__AUSGEWÄHLTER TEXT__
+++++

Anna Katharina Schliehe möchte die Erfahrungen in geschlossenen Räumen verstehen. Die Humangeografin erhält eine Förderung aus den renommierten Marie Skłodowska-Curie-Maßnahmen.
Die große Fensterfront im Büro von Anna Katharina Schliehe im vierten Stock des Gebäudes A06 gibt den weiten Blick über den Campus Haarentor und die Nachbarschaft frei. Der Kontrast zu der Welt, mit der sich die Nachwuchswissenschaftlerin in ihrer Forschung beschäftigt, könnte kaum größer sein.
Ihre Disziplin Carceral Geography beschäftigt sich mit geschlossenen Räumen wie beispielsweise Psychiatrien, Alten- oder Kinderheimen. Schliehe selbst untersucht und analysiert Gefängnisse. „Nicht nur die Lebenswelt von eingesperrten Personen, sondern auch andere Menschen, die von der Haftstrafe betroffen sind, stehen im Fokus – wie Mitarbeitende und Angehörige der Eingeschlossenen“, erklärt die Humangeografin.

+++++

__EXTRAHIERTE DATEN__
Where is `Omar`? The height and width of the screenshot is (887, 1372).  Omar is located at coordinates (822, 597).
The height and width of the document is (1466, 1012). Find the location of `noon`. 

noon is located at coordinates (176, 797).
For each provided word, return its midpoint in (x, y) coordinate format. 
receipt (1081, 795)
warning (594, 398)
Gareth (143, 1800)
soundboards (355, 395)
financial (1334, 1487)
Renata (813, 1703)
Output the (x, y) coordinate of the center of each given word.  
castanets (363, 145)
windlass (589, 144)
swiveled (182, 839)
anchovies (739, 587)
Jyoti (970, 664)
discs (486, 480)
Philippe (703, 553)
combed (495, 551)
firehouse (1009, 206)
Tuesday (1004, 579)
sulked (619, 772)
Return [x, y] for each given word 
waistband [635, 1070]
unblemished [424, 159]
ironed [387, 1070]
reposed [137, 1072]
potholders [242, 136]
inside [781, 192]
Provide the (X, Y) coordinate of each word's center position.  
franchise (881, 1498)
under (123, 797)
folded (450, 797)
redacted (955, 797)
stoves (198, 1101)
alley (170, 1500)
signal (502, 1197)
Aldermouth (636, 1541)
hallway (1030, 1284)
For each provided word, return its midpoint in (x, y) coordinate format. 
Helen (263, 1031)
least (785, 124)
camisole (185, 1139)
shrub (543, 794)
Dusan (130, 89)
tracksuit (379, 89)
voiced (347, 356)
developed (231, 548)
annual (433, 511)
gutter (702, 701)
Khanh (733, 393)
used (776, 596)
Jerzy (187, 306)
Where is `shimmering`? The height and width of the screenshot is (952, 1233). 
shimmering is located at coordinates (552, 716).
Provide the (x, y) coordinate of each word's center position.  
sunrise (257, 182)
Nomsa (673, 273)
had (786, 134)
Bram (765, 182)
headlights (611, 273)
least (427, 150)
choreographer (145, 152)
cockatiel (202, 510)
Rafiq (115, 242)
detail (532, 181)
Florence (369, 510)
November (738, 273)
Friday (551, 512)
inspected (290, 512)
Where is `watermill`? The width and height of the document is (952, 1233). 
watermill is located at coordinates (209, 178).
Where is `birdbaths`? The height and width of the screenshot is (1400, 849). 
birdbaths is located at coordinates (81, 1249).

+++++

__AUFGABE__
Fassen Sie den Text über Anna Katharina Schliehe in zwei Sätzen zusammen.

__LÖSUNG__
Die Humangeografin Anna Katharina Schliehe erhält eine Förderung aus den Marie Skłodowska-Curie-Maßnahmen und möchte die Erfahrungen in geschlossenen Räumen verstehen. In ihrer Disziplin Carceral Geography untersucht sie Gefängnisse und richtet den Blick dabei nicht nur auf eingesperrte Personen, sondern auch auf Mitarbeitende und Angehörige.